Prompt
Copy the passage from the hearing-screening article word for word, starting at "Undiagnosed cases of" and ending at "repeat a grade.".

======== Excerpted text ========

State health officials say they are aware of the findings, published earlier this year in the Journal of Medical Screening, but are waiting for additional research before making any changes.

The familiar screening test involves putting on headphones and raising your hand when you hear beeps at various frequencies. It also is given annually to children in kindergarten and grades 1, 2, 3, and 7 - for whom the test may be adequate since they are less likely to have noise-induced, high-frequency hearing loss, said the study's lead author, Penn State's Deepa L. Sekhar.

Undiagnosed cases of hearing loss have implications in the classroom and beyond, said Sekhar, an assistant professor of pediatrics. Previous research has found that students with even mild untreated hearing loss are more likely to repeat a grade.

Tests may be falling short in many other states as well, because most, like Pennsylvania, require the use of beeps only up to 4,000 Hertz (Hz), she said. Musically speaking, that is quite high, near the top end of a piano, but the pitch of some consonant sounds in human speech is much higher. For instance, "s" is 5,000-6,000; "th" in "thin" is 6,000.

======== Data under study ========

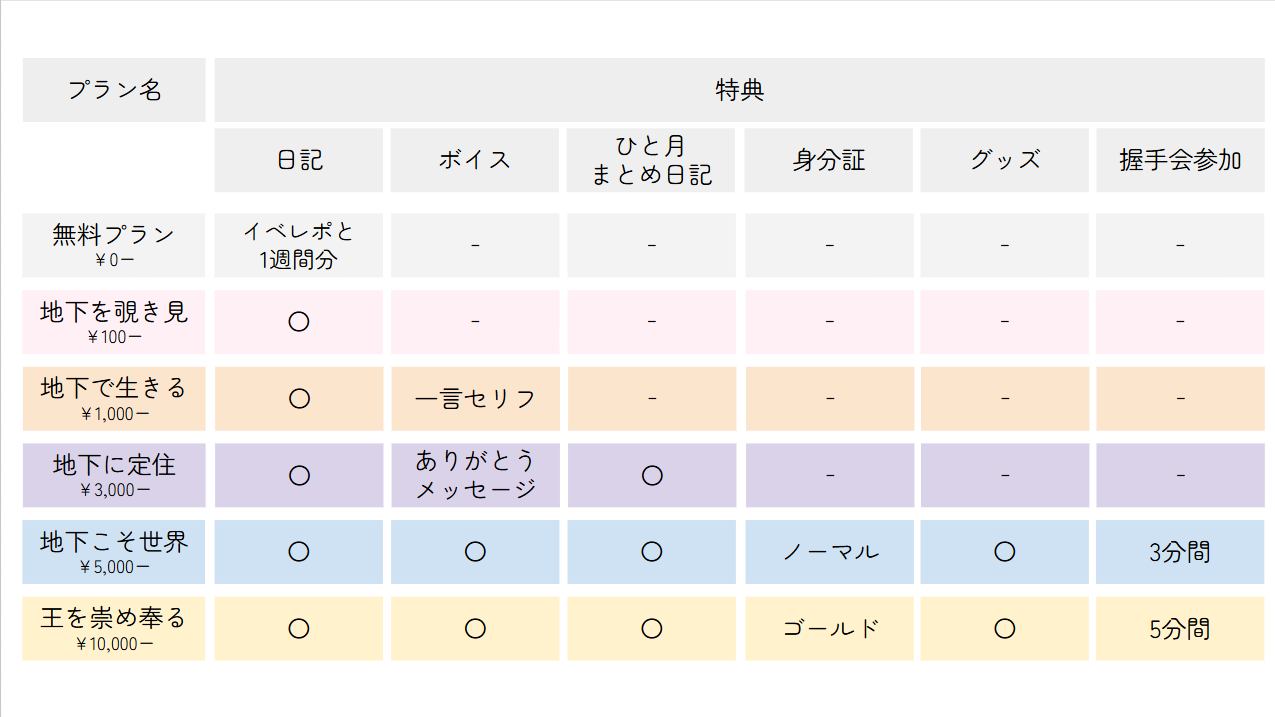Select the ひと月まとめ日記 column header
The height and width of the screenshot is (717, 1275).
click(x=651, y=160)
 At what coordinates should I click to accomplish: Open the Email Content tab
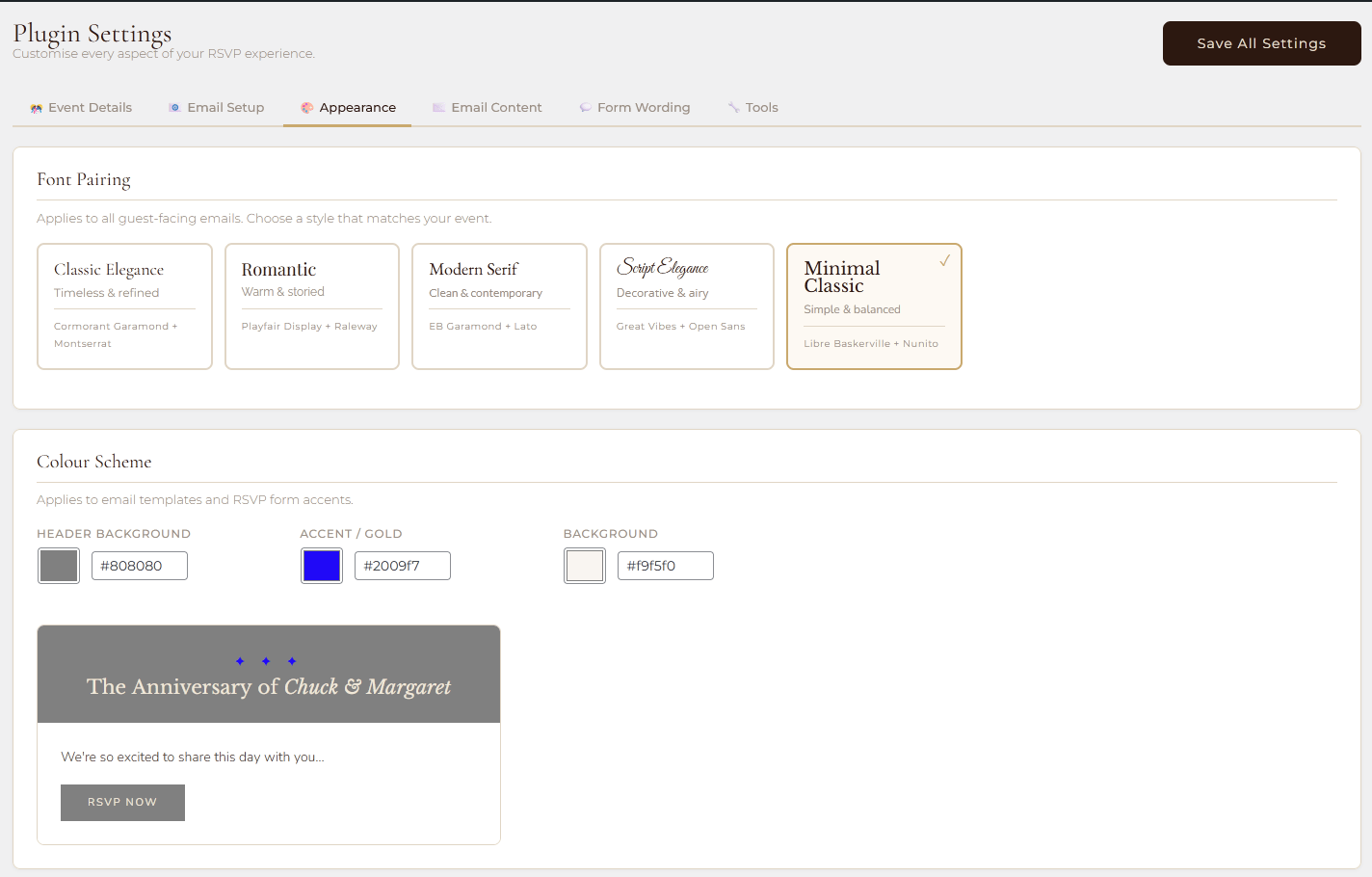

========
======== Data under study ========

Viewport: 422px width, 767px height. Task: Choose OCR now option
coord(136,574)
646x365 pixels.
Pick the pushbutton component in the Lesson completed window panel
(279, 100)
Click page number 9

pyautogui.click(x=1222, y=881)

========

Solution
Undiagnosed cases of hearing loss have implications in the classroom and beyond, said Sekhar, an assistant professor of pediatrics. Previous research has found that students with even mild untreated hearing loss are more likely to repeat a grade.